Die Kargheit der Ausstattung verfehlt dabei nicht ihre Wirkung. Der Zuschauer soll sich fühlen wie in einer überdimensionierten deutschen Amtsstube, soll einen Eindruck erhalten von der speziellen Sorte Bürokratie, von dem Paragraphenreiter- und Technokratentum, auf das man hierzulande bis heute so stolz ist: »Leider vermag ich Ihrem Ansuchen, am Badischen Landestheater (…) verbleiben zu dürfen, nicht näher treten, da das Gesetz zur Wiederherstellung des Berufsbeamtentums vom 7. April 1933 auf Ihren Fall nicht zutrifft und damit auch die Ausnahmebestimmungen dieses Gesetzes nicht anwendbar sind.« Kündigungen und Entlassungen jüdischer Theaterangestellter erfolgen nicht etwa aus Judenhass, sondern aufgrund »rechtlicher Bestimmungen« bzw. »aus Gründen kultureller Umgestaltung«. Deutsches Bürokratietheater aus dem echten Leben.

Gemmecke nimmt sich 1937 das Leben, seine Witwe wird 1944 in Auschwitz ermordet. Jank stirbt 1944 in Ravensbrück. Brand und Grandeit überleben mit viel Glück.

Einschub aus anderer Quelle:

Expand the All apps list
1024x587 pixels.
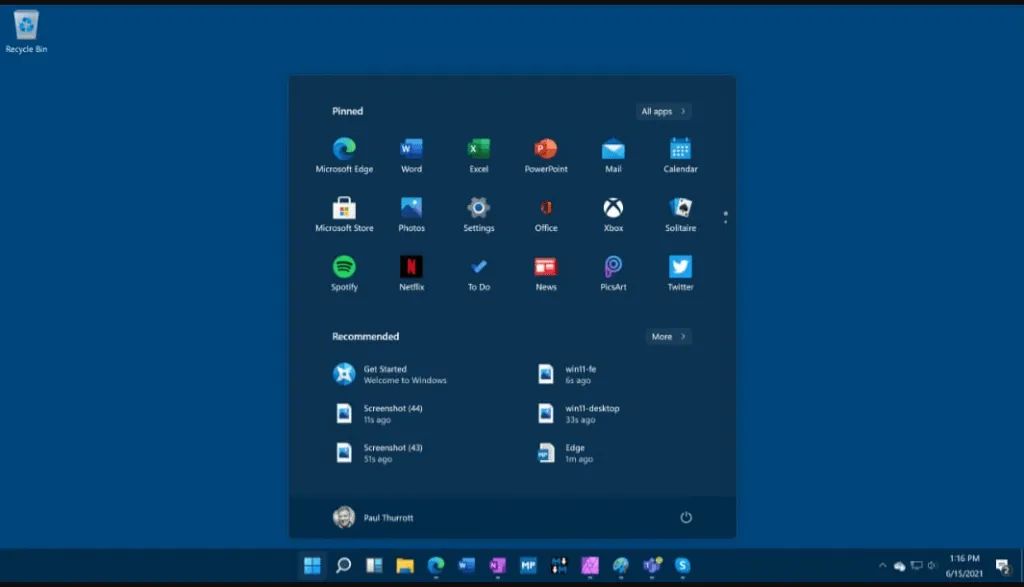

Gegen Ende der Inszenierung wird von den Schauspielern ein im Jahr 1986 geführtes Gespräch mit einer Karlsruher Altersheimbewohnerin dokumentiert, die auch in den 30er und 40er Jahren am Badischen Staatstheater beschäftigt war. Über jene »arischen« Schauspielerinnen und Schauspieler, die seinerzeit die Plätze der geschassten Juden einnahmen, sagt sie: »Das kann man ihnen nicht übelnehmen, man muss im Leben auch manchmal Glücksfälle haben.«

Wer nach der zweistündigen Vorstellung noch Zeit hat, kann an dem großen Tisch entlangwandern und die von den Schauspielern darauf angeordneten Dokumente, Fotos und Zeitungsausschnitte studieren.